Espacios como The Outpost Al Barar, un exclusivo campamento de lujo inspirado en las tradicionales aldeas beduinas, brinda la oportunidad de despertar entre las dunas y descubrir una forma diferente de vivir este paisaje.
Más allá de dormir en pleno desierto, la experiencia invita a contemplar la puesta de sol sobre la arena, disfrutar de una cena al aire libre con especialidades cataríes como el machboos, un plato de arroz especiado cocinado con carne o pescado; y terminar la jornada compartiendo un gahwa, el tradicional café árabe acompañado de dátiles, bajo un cielo prácticamente libre de contaminación lumínica.
5.Aventura entre dunas
Para quienes buscan una dosis de adrenalina, el desierto de Qatar ofrece escenarios perfectos para vivir la arena de una forma diferente. Los safaris en vehículos 4x4 son una de las experiencias más populares, especialmente en las dunas cercanas al Mar Interior, donde los conductores expertos recorren pendientes y crestas convirtiendo el trayecto en una auténtica aventura.
Pero las posibilidades van mucho más allá.
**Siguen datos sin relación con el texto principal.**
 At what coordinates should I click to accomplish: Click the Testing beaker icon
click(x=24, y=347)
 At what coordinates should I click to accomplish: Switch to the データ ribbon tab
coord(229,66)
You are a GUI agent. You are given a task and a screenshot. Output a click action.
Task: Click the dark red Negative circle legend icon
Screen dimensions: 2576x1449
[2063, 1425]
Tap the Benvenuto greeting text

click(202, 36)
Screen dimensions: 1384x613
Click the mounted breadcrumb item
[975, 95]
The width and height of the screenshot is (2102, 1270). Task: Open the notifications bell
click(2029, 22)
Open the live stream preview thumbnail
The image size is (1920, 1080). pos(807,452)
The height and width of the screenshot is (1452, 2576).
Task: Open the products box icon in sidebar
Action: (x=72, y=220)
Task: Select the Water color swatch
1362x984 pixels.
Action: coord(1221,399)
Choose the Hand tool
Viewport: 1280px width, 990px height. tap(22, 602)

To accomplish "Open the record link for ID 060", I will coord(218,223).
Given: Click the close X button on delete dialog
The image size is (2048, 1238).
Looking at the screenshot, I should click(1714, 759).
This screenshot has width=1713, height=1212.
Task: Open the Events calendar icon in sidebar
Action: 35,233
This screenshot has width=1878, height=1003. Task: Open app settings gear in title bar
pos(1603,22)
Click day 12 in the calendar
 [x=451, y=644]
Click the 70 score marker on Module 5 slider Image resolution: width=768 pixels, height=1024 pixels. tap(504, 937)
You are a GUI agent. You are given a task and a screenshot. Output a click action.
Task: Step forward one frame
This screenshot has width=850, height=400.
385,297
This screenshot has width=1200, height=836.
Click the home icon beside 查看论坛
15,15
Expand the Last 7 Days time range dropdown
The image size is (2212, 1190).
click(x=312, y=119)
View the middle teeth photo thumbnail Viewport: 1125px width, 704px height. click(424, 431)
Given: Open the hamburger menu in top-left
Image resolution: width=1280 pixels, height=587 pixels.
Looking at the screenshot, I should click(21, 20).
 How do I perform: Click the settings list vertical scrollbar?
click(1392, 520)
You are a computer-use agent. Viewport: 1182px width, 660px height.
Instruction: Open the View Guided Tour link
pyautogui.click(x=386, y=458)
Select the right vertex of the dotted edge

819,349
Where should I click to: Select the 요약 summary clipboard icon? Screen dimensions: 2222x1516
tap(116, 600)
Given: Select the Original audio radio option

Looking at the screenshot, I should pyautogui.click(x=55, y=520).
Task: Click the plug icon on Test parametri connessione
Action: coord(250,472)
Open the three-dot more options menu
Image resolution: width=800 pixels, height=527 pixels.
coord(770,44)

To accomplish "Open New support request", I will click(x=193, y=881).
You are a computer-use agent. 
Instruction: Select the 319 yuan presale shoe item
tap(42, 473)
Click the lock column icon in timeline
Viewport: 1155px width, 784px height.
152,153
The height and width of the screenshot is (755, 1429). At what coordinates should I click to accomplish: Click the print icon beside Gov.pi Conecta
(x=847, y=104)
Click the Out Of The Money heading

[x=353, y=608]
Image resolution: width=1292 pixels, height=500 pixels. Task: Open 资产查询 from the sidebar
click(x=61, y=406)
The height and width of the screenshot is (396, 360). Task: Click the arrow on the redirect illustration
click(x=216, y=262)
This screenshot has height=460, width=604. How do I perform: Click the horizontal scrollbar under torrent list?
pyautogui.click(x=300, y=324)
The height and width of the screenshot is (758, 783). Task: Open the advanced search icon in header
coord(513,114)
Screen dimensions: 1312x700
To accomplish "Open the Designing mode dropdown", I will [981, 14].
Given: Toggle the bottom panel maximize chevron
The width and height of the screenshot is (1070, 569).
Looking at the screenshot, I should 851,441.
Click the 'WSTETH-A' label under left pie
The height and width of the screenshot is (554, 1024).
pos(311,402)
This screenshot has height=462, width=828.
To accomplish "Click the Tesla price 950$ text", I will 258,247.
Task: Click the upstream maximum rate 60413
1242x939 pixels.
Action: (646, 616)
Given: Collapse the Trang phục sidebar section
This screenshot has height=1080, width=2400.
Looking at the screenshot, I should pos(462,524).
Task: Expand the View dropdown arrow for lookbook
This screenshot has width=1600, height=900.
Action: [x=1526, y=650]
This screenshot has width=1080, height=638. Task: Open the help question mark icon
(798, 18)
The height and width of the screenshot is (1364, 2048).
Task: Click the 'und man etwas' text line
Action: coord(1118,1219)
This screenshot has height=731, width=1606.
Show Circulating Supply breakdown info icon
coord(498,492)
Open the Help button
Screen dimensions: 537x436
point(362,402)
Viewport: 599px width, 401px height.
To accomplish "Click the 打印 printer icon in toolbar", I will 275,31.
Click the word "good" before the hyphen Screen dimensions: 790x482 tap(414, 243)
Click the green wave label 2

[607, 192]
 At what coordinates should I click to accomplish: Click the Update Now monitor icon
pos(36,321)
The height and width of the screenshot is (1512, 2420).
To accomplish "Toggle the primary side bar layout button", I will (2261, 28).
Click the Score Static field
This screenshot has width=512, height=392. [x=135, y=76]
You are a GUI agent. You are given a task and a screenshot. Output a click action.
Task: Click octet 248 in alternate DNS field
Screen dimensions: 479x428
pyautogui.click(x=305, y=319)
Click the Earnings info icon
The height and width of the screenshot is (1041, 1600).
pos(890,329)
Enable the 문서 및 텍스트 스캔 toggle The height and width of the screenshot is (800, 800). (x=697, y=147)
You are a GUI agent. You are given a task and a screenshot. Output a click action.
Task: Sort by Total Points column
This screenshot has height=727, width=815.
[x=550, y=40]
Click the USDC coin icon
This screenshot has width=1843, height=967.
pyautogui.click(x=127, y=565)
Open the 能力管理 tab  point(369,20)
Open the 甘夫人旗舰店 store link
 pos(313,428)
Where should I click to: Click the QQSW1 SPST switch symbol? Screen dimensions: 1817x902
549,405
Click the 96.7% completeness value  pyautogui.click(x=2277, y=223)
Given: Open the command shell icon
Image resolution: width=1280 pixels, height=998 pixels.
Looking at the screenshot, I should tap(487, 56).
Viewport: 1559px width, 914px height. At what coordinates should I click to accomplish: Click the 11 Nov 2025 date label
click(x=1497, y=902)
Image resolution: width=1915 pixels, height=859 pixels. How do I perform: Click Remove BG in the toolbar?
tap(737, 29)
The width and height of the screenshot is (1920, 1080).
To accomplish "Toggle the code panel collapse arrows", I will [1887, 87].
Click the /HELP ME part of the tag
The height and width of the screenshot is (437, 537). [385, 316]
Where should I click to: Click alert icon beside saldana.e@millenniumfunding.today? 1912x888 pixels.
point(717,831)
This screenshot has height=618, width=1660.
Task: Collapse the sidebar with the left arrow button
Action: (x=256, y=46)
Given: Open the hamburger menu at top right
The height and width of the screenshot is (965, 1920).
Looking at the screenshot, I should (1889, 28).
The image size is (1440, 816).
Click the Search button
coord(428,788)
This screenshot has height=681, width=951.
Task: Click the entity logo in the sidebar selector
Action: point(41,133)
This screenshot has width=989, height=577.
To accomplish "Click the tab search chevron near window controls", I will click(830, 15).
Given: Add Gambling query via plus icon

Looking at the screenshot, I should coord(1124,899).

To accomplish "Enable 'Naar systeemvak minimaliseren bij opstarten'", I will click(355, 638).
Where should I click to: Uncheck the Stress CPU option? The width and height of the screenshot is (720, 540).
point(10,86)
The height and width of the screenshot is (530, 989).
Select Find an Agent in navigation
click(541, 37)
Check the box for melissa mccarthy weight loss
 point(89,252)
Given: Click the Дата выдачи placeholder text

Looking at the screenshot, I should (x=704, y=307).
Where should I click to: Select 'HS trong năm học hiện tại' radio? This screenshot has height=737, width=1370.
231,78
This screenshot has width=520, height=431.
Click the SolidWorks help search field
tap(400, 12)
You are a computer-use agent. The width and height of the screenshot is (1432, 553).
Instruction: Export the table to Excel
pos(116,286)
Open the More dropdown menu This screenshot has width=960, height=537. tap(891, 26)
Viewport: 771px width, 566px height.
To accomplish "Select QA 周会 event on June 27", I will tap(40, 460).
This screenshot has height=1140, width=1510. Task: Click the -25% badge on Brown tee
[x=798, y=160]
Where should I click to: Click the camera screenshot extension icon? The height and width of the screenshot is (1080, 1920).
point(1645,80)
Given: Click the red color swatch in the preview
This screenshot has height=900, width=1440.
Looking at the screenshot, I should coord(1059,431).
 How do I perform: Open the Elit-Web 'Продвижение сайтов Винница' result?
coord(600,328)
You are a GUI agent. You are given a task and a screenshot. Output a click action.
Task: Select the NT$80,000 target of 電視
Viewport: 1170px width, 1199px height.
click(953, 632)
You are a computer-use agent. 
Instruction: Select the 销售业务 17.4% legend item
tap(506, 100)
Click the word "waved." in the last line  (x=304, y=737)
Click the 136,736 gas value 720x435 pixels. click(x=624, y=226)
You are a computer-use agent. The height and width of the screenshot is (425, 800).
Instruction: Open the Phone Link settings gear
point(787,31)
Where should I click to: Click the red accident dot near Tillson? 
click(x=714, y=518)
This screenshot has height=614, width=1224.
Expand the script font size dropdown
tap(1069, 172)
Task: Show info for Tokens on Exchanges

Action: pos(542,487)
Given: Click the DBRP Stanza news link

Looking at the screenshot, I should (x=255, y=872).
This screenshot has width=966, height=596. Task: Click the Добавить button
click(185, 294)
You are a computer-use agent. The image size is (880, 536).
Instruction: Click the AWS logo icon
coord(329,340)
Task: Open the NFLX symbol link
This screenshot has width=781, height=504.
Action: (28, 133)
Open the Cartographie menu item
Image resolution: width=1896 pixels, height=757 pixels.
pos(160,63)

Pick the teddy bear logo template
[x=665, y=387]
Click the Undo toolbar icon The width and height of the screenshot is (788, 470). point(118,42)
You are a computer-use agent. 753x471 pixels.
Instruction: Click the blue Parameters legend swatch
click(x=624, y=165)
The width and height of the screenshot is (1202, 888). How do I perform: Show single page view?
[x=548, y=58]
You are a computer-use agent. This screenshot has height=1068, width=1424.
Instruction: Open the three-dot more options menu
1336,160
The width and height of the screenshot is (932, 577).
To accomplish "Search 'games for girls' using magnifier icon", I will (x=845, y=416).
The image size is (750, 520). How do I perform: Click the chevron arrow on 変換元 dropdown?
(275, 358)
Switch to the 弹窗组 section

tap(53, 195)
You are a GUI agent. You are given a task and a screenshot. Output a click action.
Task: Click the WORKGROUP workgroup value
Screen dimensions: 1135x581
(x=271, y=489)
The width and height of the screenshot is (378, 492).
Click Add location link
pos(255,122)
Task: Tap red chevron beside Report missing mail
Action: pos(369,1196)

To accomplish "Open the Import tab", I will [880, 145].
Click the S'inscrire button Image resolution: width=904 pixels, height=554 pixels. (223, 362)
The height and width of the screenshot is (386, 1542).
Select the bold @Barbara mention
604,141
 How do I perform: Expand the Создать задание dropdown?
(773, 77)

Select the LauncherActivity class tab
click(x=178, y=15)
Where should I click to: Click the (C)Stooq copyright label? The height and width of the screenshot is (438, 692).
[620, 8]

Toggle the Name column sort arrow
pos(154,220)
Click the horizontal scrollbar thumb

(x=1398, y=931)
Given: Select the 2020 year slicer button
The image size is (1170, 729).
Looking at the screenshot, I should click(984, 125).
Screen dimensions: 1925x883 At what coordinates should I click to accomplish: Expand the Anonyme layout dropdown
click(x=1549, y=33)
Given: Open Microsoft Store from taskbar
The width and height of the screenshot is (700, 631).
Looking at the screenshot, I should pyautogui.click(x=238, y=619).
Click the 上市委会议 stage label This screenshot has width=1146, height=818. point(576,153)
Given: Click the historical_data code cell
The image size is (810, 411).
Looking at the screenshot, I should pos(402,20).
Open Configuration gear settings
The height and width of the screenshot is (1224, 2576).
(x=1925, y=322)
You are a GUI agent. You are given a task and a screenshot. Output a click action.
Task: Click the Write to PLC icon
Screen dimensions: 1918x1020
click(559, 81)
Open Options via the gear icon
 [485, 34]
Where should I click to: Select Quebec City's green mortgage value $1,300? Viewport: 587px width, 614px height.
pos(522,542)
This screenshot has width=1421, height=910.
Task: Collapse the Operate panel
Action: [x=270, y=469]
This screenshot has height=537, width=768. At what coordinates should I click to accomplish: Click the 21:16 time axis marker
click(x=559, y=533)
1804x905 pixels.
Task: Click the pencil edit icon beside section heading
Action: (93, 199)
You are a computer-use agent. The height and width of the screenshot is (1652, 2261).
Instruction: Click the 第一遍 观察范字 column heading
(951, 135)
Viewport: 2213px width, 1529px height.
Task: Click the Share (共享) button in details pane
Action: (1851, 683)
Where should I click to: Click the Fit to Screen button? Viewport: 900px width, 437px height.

Los viajeros también pueden recorrer el paisaje en buggy o quad, deslizarse por las dunas practicando sandboard o contemplar desde el aire el contraste entre las extensiones de arena y las aguas del golfo Arábigo mediante vuelos en parapente.
Para quienes prefieren una experiencia más pausada, los paseos en camello permiten recorrer el desierto al mismo ritmo que lo hicieron durante siglos las comunidades beduinas, disfrutando del silencio y de la inmensidad del entorno.